Ambas partes concordaron en que esta situación supone un problema económico de envergadura que afecta ya a muchos sectores, además de suponer complicaciones en el tráfico, en la seguridad viaria y perjuicios para los transportistas, que se ven obligados a dar un rodeo por la carretera nacional con la consecuente pérdida de tiempo e incremento de costes, así como para los vecinos de Pedrafita y para los turistas.

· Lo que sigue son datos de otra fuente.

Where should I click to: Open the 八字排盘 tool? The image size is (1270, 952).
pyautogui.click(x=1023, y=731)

Ante esta situación, hace falta que el Gobierno ofrezca alternativas inmediatas que faciliten el tránsito de transportes especiales hacia el puerto de Ferrol. Los responsables de Pérez Torres trasladaron que el acceso a Galicia a través de la A-52, la autovía de las Rías Baixas, triplica el coste y multiplica exponencialmente el tiempo de viaje, por lo que no se puede considerar una alternativa viable.

Los transportes especiales de palas de aerogeneradores que transporta Pérez Torres desde las plantas de Castilla y León, principalmente desde Ponferrada, tampoco pueden pasar por el desvío habilitado por la nacional, que atraviesa Pedrafita, lo que supone pérdidas considerables.

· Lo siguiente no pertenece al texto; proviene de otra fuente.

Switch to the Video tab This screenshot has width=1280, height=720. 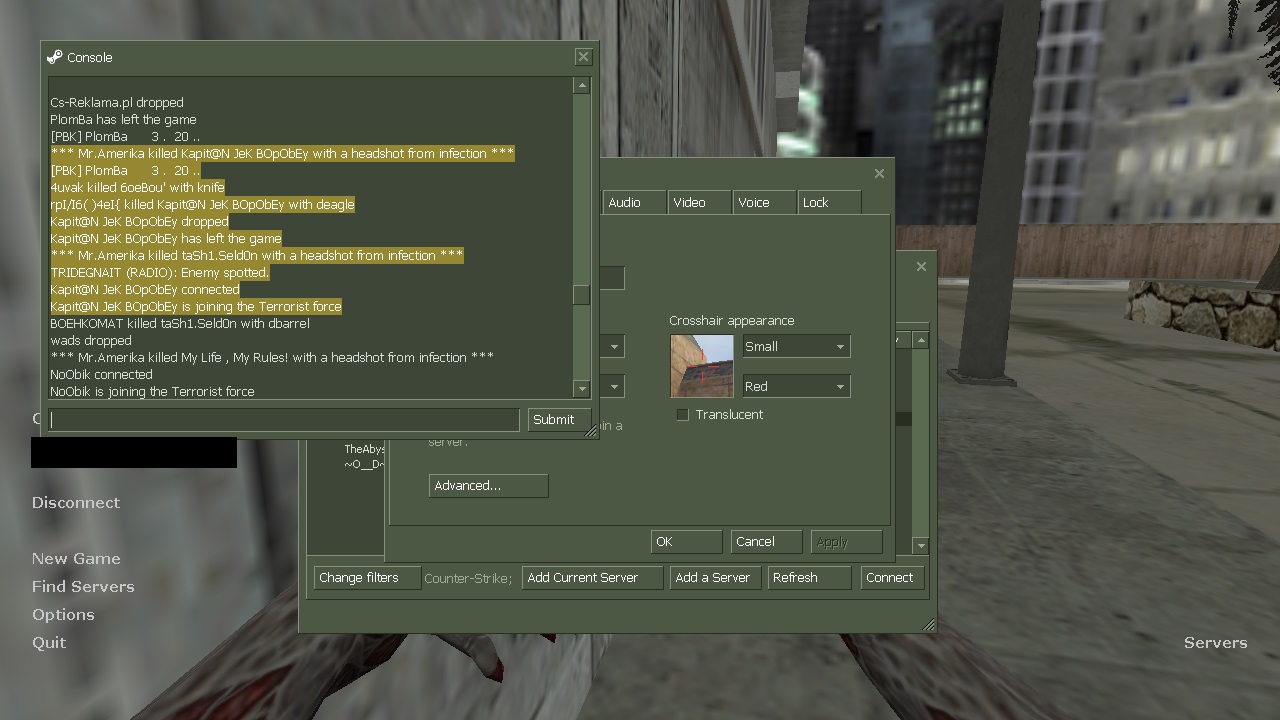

Según trasladó Pérez Torres, en siete meses, desde que se iniciaron las obras en el viaducto de Castro, que les obligó a detener los tránsitos por la A-6, hasta enero de 2022, cuando el Ministerio habilitó la posibilidad de cruzar el viaducto en horarios determinados para el paso de vehículos especiales, se bloquearon más de 100 barcos, que suponen alrededor de 3.000 componentes eólicos. Los representantes de esta empresa de logística temen que esta situación se agrave con el cierre actual y la falta de alternativas de paso para los transportes especiales.

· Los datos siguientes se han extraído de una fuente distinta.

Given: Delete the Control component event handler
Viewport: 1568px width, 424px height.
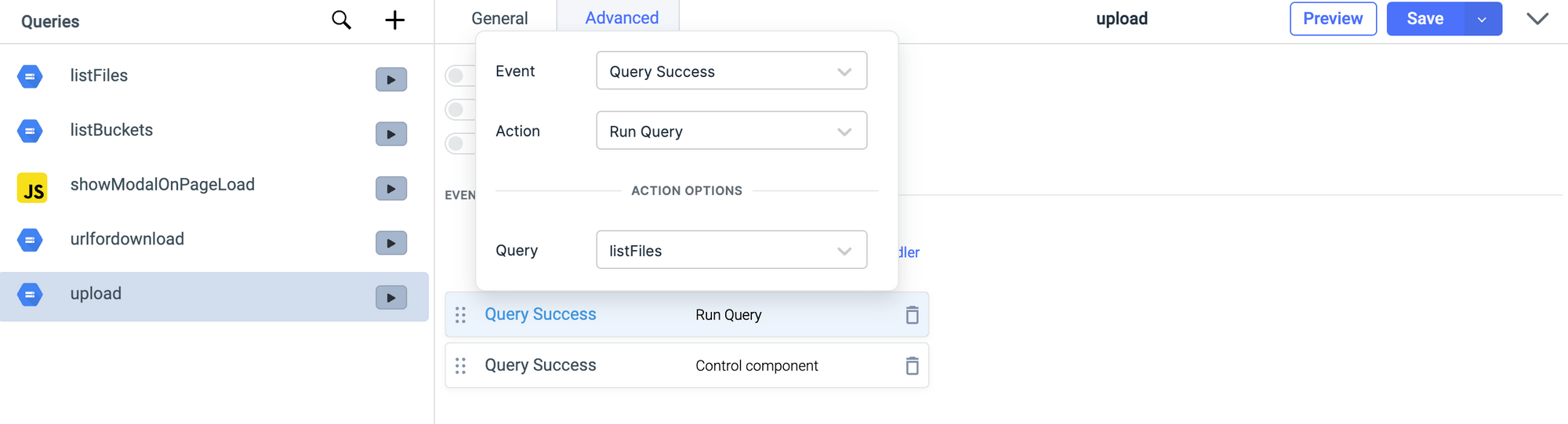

El Gobierno gallego recuerda que el corte de la A-6 tiene un fuerte impacto económico y social, al ser una de las principales vías de acceso a Galicia, y la arteria principal de comunicación hacia el norte de la comunidad y los puertos de A Coruña y de Ferrol, así como a los de Burela y Celeiro, grandes exportadores de pescado.